## Action item
Repeat the stretch from the start of the records through the line containing "(606, 272).", leaving out the pictures.

## Material provided
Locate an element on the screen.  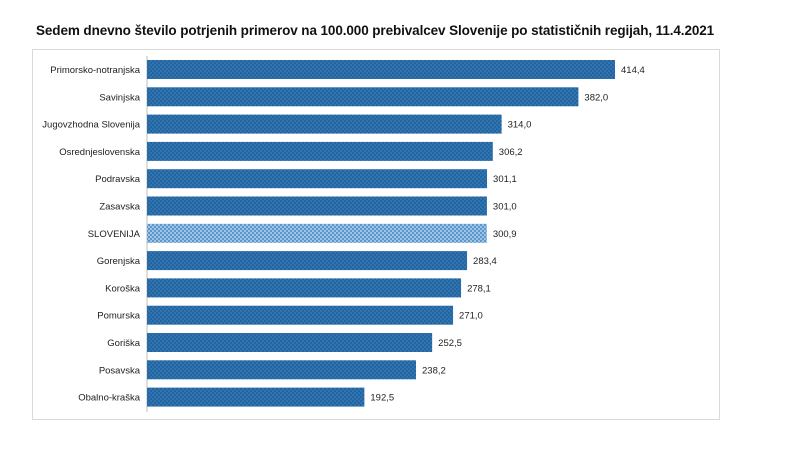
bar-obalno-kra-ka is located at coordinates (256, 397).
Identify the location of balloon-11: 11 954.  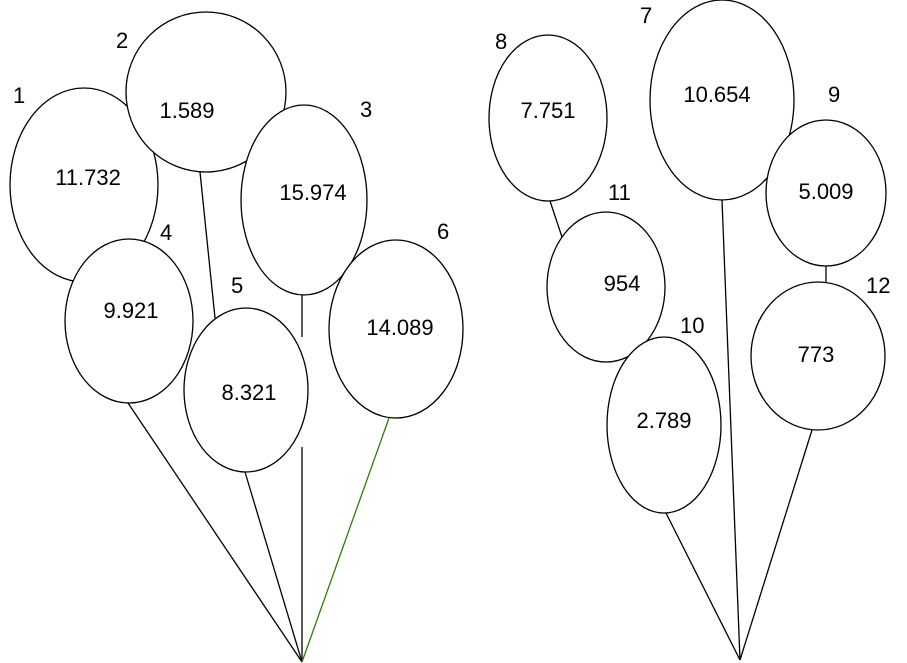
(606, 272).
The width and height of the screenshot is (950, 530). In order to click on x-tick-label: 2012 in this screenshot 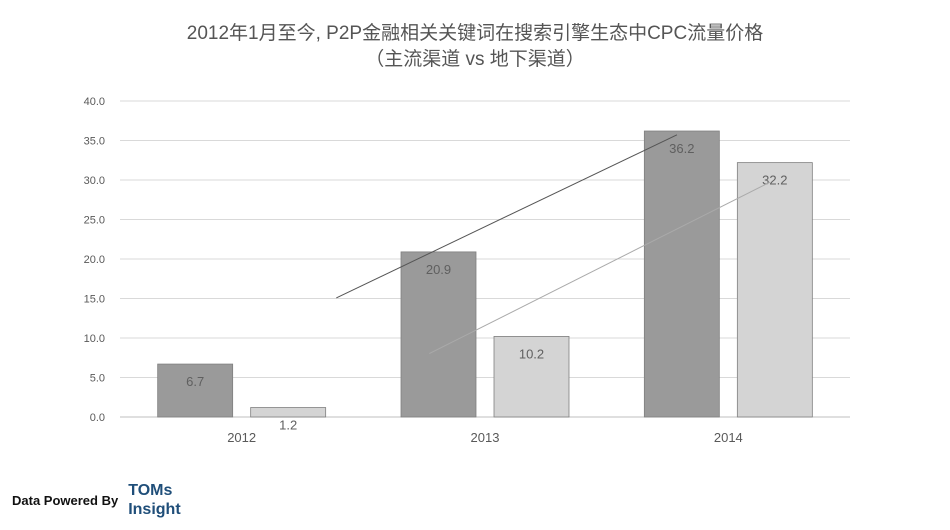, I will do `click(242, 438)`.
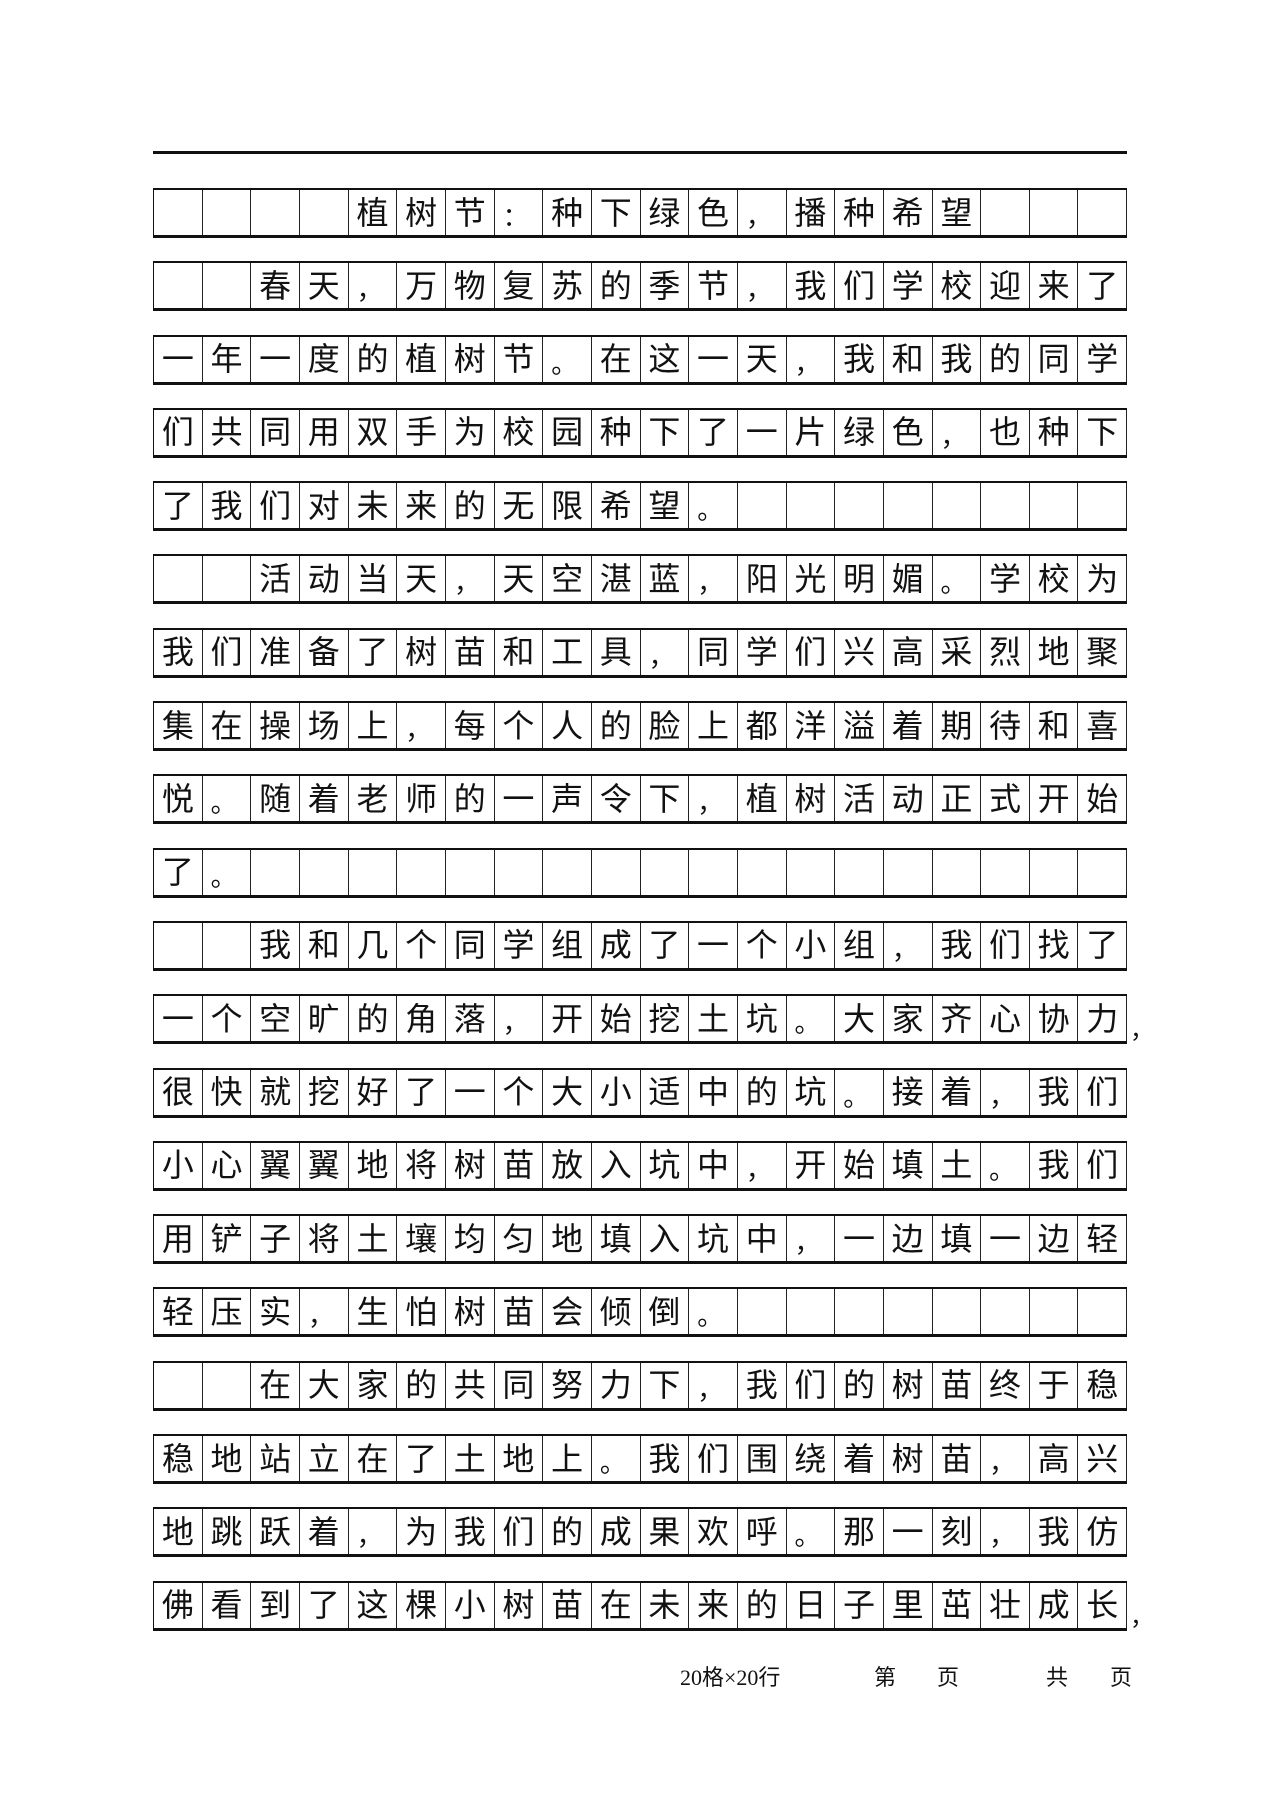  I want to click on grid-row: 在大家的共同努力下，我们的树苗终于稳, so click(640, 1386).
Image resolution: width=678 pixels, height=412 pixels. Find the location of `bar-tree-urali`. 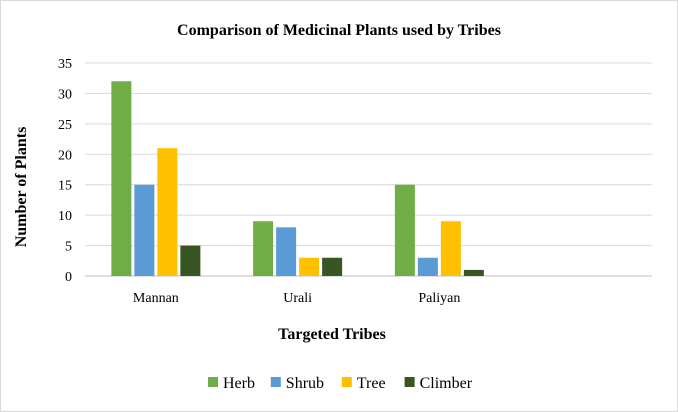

## Written solution
Locate an element on the screen.  
bar-obalno-kra-ka is located at coordinates (256, 397).
Identify the location of balloon-11: 11 954.  
(606, 272).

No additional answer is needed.